Ewald Lienen rechnet mit der EM in Frankreich ab

02.07.2016, 17:49 Uhr | sid, t-online.de

Ewald Lienen kritisiert die EM 2016: "Schwachsinniger" Modus. Ewald Lienen sieht die EM 2016 in Frankreich äußerst kritisch. (Quelle: imago/Revierfoto)

Ewald Lienen sieht die EM 2016 in Frankreich äußerst kritisch. (Quelle: Revierfoto/imago)

Die Vorrunde der EM 2016 in Frankreich bot nur wenig Fußball-Feinkost. Trainer-Routinier Ewald Lienen hat deshalb mit dem Turnier und dem Fußballgeschäft im Allgmeinen abgerechnet.

Der Chefcoach des FC St. Pauli bekannte, dass ihn insbesondere die ersten beiden Wochen des erstmals mit 24 Mannschaften ausgetragenen Events alles andere als vom Hocker gehauen hätten.

"In der ersten EM-Woche haben wir uns doch alle wahnsinnig gelangweilt. Ich bin auch mal eingenickt", sagte Lienen.
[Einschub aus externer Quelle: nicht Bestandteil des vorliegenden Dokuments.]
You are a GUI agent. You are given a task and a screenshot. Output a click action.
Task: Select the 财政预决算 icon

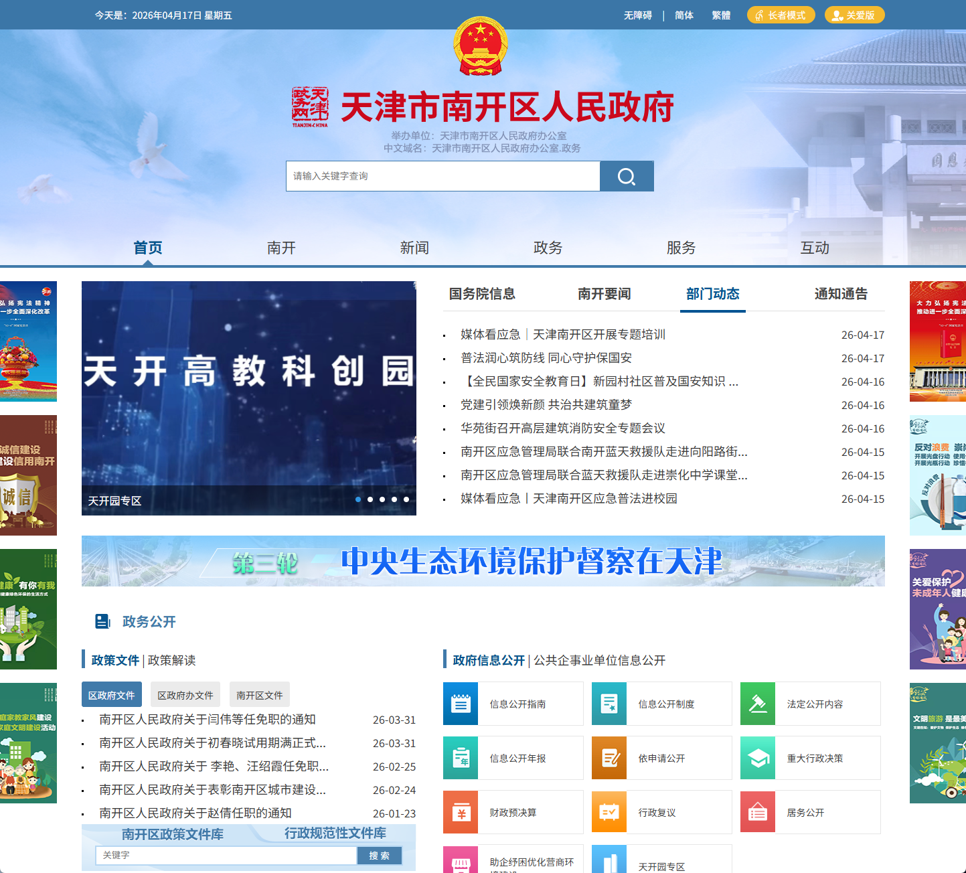point(460,812)
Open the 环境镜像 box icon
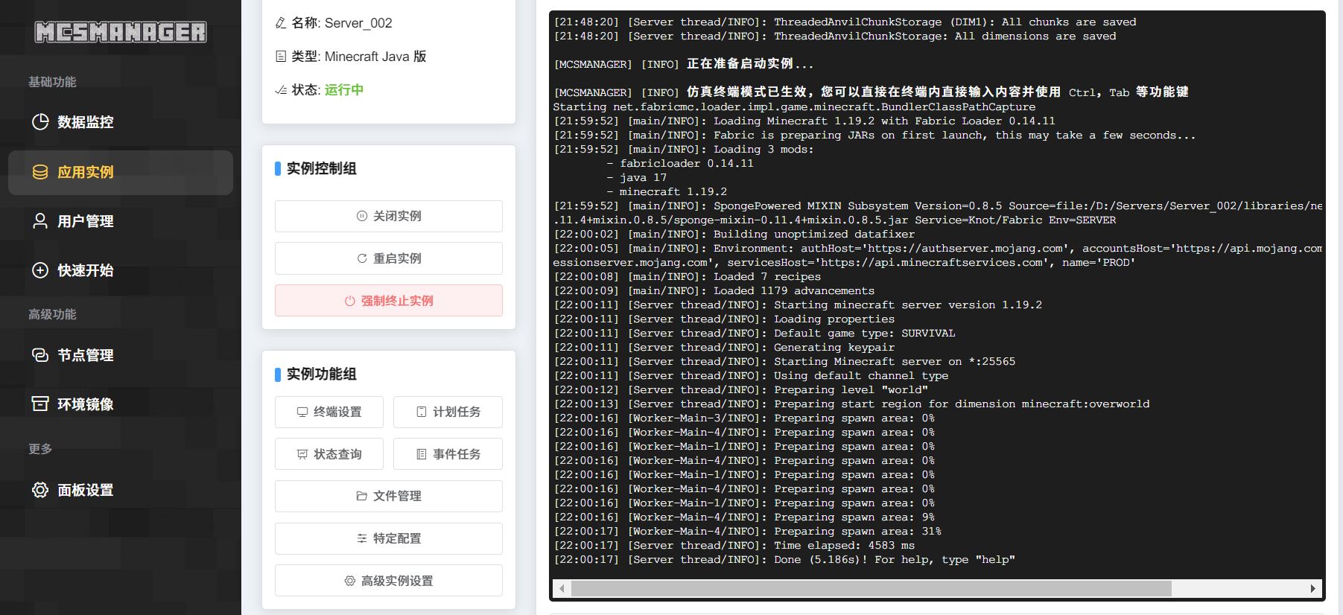Image resolution: width=1343 pixels, height=615 pixels. 40,404
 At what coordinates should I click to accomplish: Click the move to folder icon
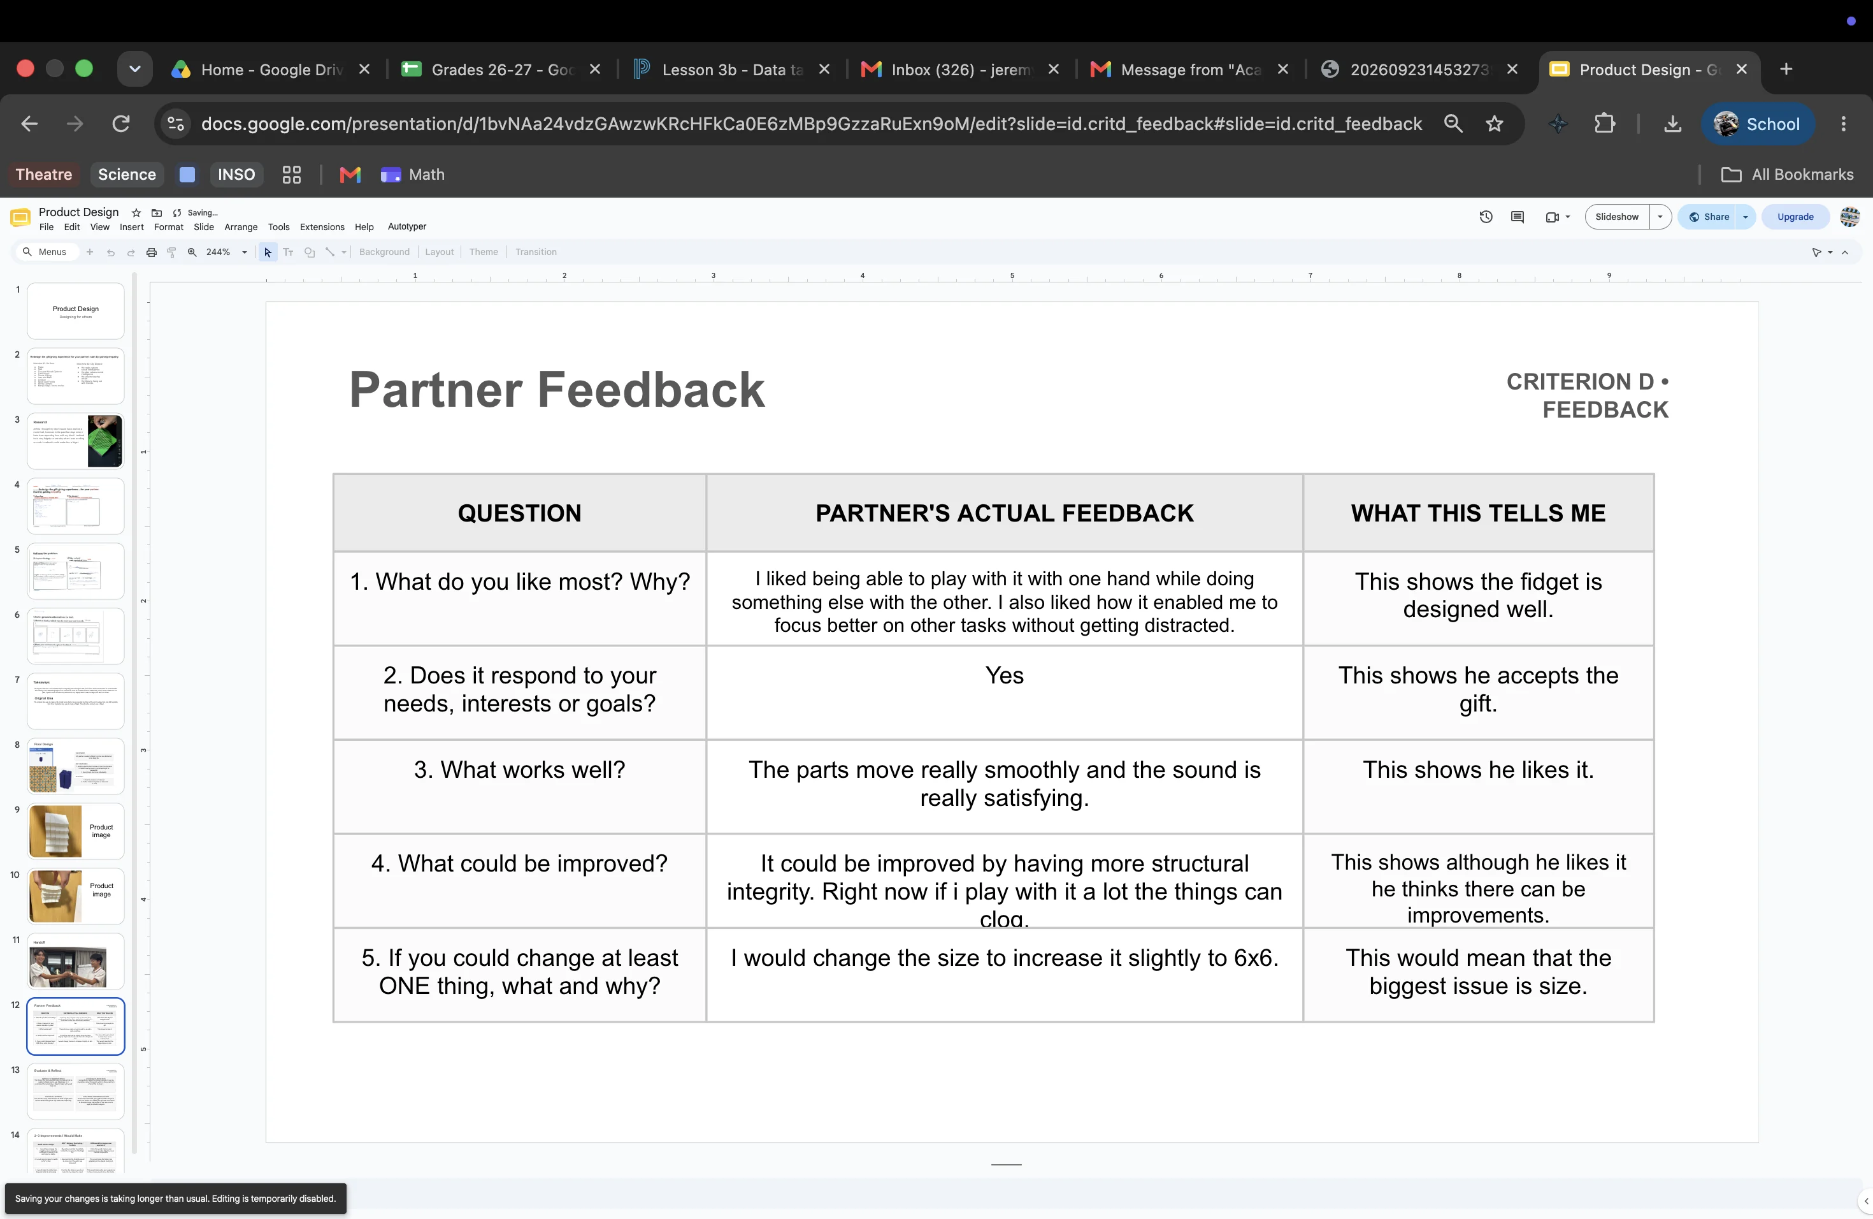click(x=157, y=213)
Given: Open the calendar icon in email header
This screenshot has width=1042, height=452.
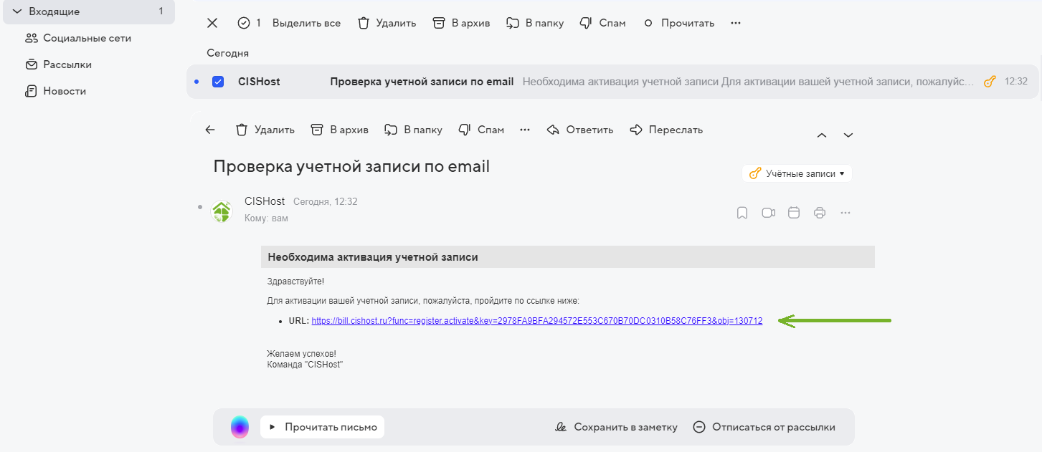Looking at the screenshot, I should pyautogui.click(x=794, y=213).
Der Modus des Turniers, in dem auch die vier besten Gruppen-Dritten weiterkamen, sei "schwachsinnig". 

Negativ-Beispiel Schweinsteiger

Zudem beklagte der 62-Jährige die zunehmende Erschöpfung der Top-Stars. "Unser Fußballbetrieb ist völlig aufgebauscht. Die Spitzenspieler sind für mich völlig überlastet", sagte Lienen und nannte ein Beispiel: "Wenn ich Bastian Schweinsteiger sehe! Der hat mit 31 gefühlt die Karriere eines 37-Jährigen hinter sich. Weil er alle zwei Jahre eine EM oder WM spielt. Diese Leute können sich fast nie regenerieren oder erholen."

"Gar keinen Bock mehr"

Er glaube, so Lienen, "dass das Produkt seit Jahren immer mehr verwässert. Weil es eben nicht geht, dass du 60 oder 70 Spiele auf hohem Niveau spielen kannst". 

Als Spieler, sagte der frühere Profi weiter, wäre er "froh, wenn ich nach Hause gehen dürfte. Wenn ich mal Urlaub machen dürfte. Ich hätte gar keinen Bock, da zu spielen! Das ist ein derartiger Stress, auch rein psychisch".

Er halte die Auswüchse des Business Profifußball für "schwachsinnig", habe aber auch nichts anderes erwartet "bei den Leuten, die an der Spitze der internationalen Organisationen stehen. So wie die sich ansonsten im Leben verhalten, braucht man nicht die Hoffnung haben, dass sie den Fußball so organisieren können, wie es sinnvoll wäre".